• _EXTRACTED INFORMATION_:
#####

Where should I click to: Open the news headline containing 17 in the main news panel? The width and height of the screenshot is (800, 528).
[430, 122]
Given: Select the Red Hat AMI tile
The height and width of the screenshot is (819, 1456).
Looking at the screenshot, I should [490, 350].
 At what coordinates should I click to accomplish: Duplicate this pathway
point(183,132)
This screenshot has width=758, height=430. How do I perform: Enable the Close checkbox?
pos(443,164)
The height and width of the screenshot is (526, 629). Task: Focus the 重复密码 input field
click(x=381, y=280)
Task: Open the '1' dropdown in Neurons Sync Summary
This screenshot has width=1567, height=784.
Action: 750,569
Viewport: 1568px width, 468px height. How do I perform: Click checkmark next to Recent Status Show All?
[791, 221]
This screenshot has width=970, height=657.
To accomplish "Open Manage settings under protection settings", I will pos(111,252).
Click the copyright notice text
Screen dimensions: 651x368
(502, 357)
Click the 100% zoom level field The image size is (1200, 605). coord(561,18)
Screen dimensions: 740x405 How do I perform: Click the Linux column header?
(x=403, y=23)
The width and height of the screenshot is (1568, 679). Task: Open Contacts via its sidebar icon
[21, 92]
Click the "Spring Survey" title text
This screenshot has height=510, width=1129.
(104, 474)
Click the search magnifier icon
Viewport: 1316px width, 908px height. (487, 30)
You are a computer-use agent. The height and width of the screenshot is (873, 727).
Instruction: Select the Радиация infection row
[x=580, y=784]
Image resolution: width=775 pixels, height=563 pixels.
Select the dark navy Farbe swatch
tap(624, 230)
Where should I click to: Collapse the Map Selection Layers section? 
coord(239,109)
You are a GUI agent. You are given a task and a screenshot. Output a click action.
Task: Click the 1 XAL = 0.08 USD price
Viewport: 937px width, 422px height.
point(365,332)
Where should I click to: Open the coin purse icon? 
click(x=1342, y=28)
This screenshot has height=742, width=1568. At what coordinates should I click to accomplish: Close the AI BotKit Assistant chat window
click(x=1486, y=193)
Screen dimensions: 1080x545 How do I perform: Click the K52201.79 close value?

#####

• _STATED EXERCISE_: Can you write out the data between the line holding "Screen dimensions: 740x405" and the line holding "Viewport: 1316px width, 908px", inclusive, reproducing each line exactly?

• _ANSWER TO THIS PROBLEM_:
Screen dimensions: 740x405 How do I perform: Click the Linux column header?
(x=403, y=23)
The width and height of the screenshot is (1568, 679). Task: Open Contacts via its sidebar icon
[21, 92]
Click the "Spring Survey" title text
This screenshot has height=510, width=1129.
(104, 474)
Click the search magnifier icon
Viewport: 1316px width, 908px height. (487, 30)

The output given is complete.